Col du Cabarétou. On this stage the top is roughly 1,5km before actual col.

Col de Fontfroide.

Before the climbing however, first 60km are flat. The intermediate sprint is in Peyriac-Minervois on Avenue Ernest Ferroul, at the end of a 450m straight. I guess most of these 60km will be reserved to create a sizeable breakaway as this stage has quite a lot of KOM points to offer and the probability of a breakaway succeding is pretty high.

The roads are relatively wide and unchallenging, outside of the ascent to Col de Salettes, which is slightly narrower and the descent from Col du Cabarétou via Col de Tarbouriech. This stretch of road is very technical, at times narrow and in a couple of sections has some roadside ditches.

One of the serpentines on the descent from Col de Tarbouriech.

Ditches alongside the road on the descent from Col de Tarbouriech.
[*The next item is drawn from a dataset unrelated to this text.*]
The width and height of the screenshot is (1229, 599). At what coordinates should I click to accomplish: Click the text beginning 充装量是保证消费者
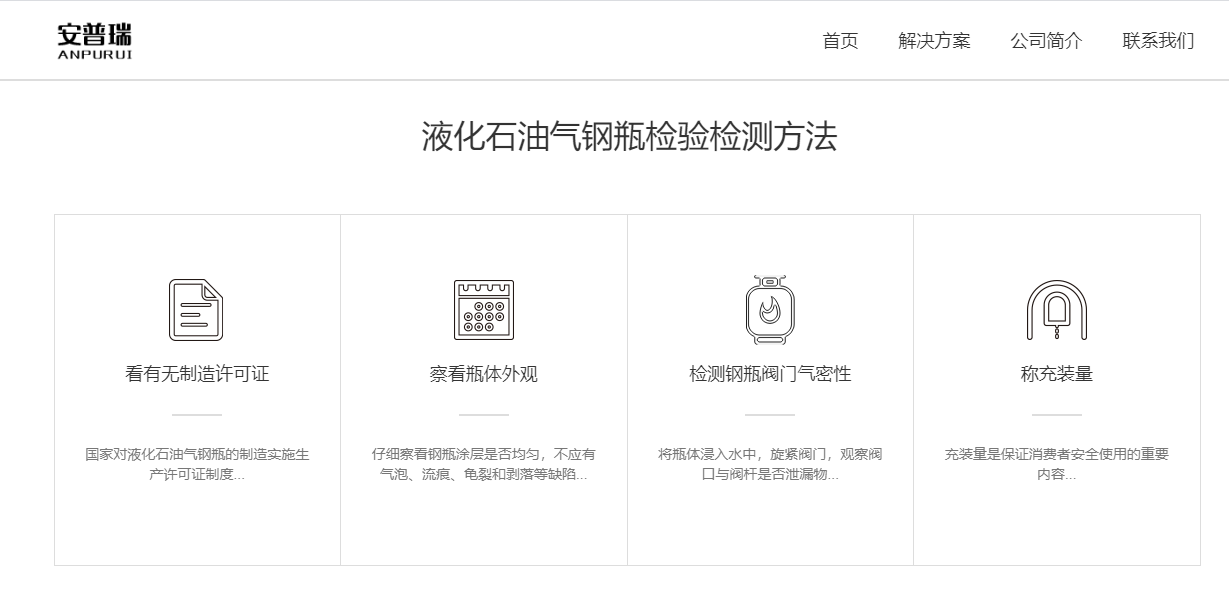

Riders will need to look out for their effort management as outside of the descent from Col du Cabarétou (max around 10%) the rest of them is either short or shallow so going all-in uphill is not very advisable.

Tour de France doesn't particulary shy away from Haut-Languedoc, but the climbs are often in the middle of stage, which normally finishes either in Castres, Revel or Albi. I guess the only realistic Tour finish closer to the mountains would be Mazamet. This time however the finish is in a very specific place, but if it would work then the likes of Col des Thérondels, Col du Cabarétou and especially Col de Fontfroide would significantly gain in importance.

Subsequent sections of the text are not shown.